LowerMyBills focuses on a few industries and provides comparison services for long-distance phone service, credit cards, insurance, loans, Internet service, utilities, wireless service and debt relief services. Users provide information on the site about the services they are interested in, and LowerMyBills provides deals from among its 13 affiliate companies. Affiliate partners include AT&T, America Online and InsWeb.com.

“In these difficult economic times, we'd like to be known as a metrics-driven, transaction-focused business that is fueling the online advertising economy through strategic relationships with publishers,” Coffin said.

The company plans to increase its advertising presence on major Web portals, he said, something it has avoided doing in the past. Coffin would not identify which portals. The only sites the company does not advertise on are music and entertainment Web sites.
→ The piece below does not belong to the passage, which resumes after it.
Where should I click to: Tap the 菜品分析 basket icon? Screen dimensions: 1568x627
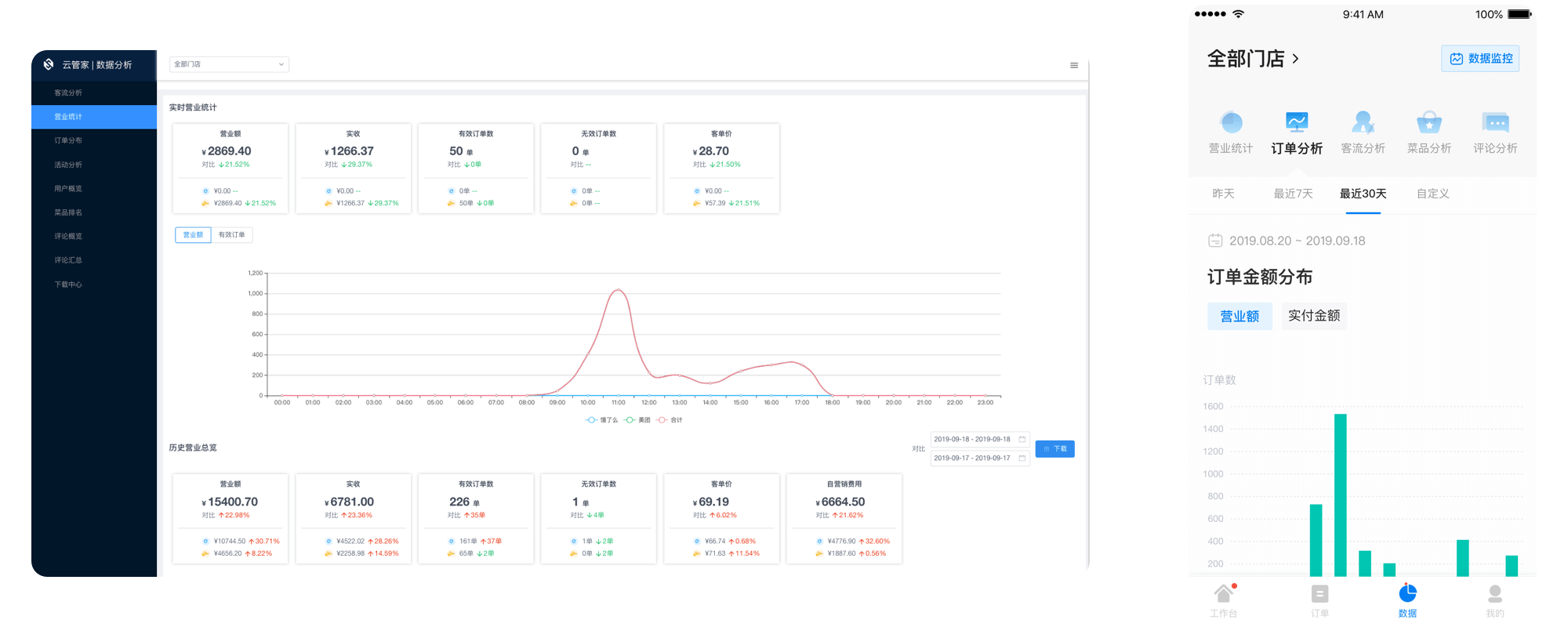pyautogui.click(x=1428, y=122)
Its services are aimed at users 25 and older, he said, and that demographic does not frequent music sites.

Coffin also said that he is not bothered by the negative perception pop-up and pop-under ads have in the Internet community. Those types of ads have proven successful for LowerMyBills in the past, he said.

“We diligently track complaints and source them back to the publisher,” he said. “If the problem gets out of line, we'll respond.”

If consumers e-mail the company to complain about pop-ups, he said, LowerMyBills will reply to each one. Generally, he said, complaints fall into two categories: user ignorance or a lack of frequency caps. Most complaints come from new Internet users who see additional browser windows open on their desktop and think they are pop-ups. Also, some unscrupulous advertisers will not cap the frequency of their ads, so users will see the same one multiple times.

“There's usually a problem with frequency caps or some sort of ad that they think is a pop-under, but it really isn't,” he said. “We benchmark complaints to a particular publisher.”